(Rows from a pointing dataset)
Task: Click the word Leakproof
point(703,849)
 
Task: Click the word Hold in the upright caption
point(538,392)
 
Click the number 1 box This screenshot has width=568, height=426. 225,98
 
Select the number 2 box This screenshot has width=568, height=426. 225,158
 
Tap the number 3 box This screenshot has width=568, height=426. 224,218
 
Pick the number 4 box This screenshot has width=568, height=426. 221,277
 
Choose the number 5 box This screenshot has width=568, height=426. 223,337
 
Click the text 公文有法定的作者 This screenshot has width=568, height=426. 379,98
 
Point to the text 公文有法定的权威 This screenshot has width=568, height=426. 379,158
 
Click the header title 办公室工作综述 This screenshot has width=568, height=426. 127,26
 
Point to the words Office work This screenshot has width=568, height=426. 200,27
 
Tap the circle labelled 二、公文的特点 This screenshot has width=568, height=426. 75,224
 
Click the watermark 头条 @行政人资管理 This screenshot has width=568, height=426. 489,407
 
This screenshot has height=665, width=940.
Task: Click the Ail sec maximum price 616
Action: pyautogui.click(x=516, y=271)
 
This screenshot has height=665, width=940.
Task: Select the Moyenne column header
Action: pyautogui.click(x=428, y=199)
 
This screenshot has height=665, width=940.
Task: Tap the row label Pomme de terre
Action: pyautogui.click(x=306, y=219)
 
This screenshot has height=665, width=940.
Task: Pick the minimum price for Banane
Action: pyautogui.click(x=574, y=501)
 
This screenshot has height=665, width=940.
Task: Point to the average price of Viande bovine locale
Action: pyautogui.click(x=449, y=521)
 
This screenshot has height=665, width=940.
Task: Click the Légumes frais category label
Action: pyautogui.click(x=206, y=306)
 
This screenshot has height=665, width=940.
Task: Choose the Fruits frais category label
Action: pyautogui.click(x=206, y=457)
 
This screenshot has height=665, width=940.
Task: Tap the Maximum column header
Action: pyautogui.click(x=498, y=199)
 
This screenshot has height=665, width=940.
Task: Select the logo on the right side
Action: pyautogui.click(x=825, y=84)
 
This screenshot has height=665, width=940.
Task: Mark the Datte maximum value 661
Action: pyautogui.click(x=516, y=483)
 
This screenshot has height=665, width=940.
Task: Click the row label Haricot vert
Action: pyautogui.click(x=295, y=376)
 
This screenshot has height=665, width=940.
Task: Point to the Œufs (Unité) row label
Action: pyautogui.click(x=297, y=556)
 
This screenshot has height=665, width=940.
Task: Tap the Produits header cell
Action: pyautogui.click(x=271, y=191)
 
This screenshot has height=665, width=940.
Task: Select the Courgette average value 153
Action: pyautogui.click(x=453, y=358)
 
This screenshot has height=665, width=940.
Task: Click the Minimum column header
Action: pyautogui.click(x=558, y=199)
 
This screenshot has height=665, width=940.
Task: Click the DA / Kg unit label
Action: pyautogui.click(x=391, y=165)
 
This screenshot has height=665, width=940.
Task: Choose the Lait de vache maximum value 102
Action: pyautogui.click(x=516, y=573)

**EXERCISE TASK:** Duplicate every row above character for character, keeping the line order and spacing unchanged.

**FULL OUTPUT:**
Task: Click the word Leakproof
point(703,849)
 
Task: Click the word Hold in the upright caption
point(538,392)
 
Click the number 1 box This screenshot has width=568, height=426. 225,98
 
Select the number 2 box This screenshot has width=568, height=426. 225,158
 
Tap the number 3 box This screenshot has width=568, height=426. 224,218
 
Pick the number 4 box This screenshot has width=568, height=426. 221,277
 
Choose the number 5 box This screenshot has width=568, height=426. 223,337
 
Click the text 公文有法定的作者 This screenshot has width=568, height=426. 379,98
 
Point to the text 公文有法定的权威 This screenshot has width=568, height=426. 379,158
 
Click the header title 办公室工作综述 This screenshot has width=568, height=426. 127,26
 
Point to the words Office work This screenshot has width=568, height=426. 200,27
 
Tap the circle labelled 二、公文的特点 This screenshot has width=568, height=426. 75,224
 
Click the watermark 头条 @行政人资管理 This screenshot has width=568, height=426. 489,407
 
This screenshot has height=665, width=940.
Task: Click the Ail sec maximum price 616
Action: pyautogui.click(x=516, y=271)
 
This screenshot has height=665, width=940.
Task: Select the Moyenne column header
Action: pyautogui.click(x=428, y=199)
 
This screenshot has height=665, width=940.
Task: Tap the row label Pomme de terre
Action: pyautogui.click(x=306, y=219)
 
This screenshot has height=665, width=940.
Task: Pick the minimum price for Banane
Action: pyautogui.click(x=574, y=501)
 
This screenshot has height=665, width=940.
Task: Point to the average price of Viande bovine locale
Action: pyautogui.click(x=449, y=521)
 
This screenshot has height=665, width=940.
Task: Click the Légumes frais category label
Action: pyautogui.click(x=206, y=306)
 
This screenshot has height=665, width=940.
Task: Choose the Fruits frais category label
Action: pyautogui.click(x=206, y=457)
 
This screenshot has height=665, width=940.
Task: Tap the Maximum column header
Action: pyautogui.click(x=498, y=199)
 
This screenshot has height=665, width=940.
Task: Select the logo on the right side
Action: pyautogui.click(x=825, y=84)
 
This screenshot has height=665, width=940.
Task: Mark the Datte maximum value 661
Action: pyautogui.click(x=516, y=483)
 
This screenshot has height=665, width=940.
Task: Click the row label Haricot vert
Action: pyautogui.click(x=295, y=376)
 
This screenshot has height=665, width=940.
Task: Point to the Œufs (Unité) row label
Action: pyautogui.click(x=297, y=556)
 
This screenshot has height=665, width=940.
Task: Tap the Produits header cell
Action: pyautogui.click(x=271, y=191)
 
This screenshot has height=665, width=940.
Task: Select the Courgette average value 153
Action: pyautogui.click(x=453, y=358)
 
This screenshot has height=665, width=940.
Task: Click the Minimum column header
Action: pyautogui.click(x=558, y=199)
 
This screenshot has height=665, width=940.
Task: Click the DA / Kg unit label
Action: pyautogui.click(x=391, y=165)
 
This screenshot has height=665, width=940.
Task: Choose the Lait de vache maximum value 102
Action: pyautogui.click(x=516, y=573)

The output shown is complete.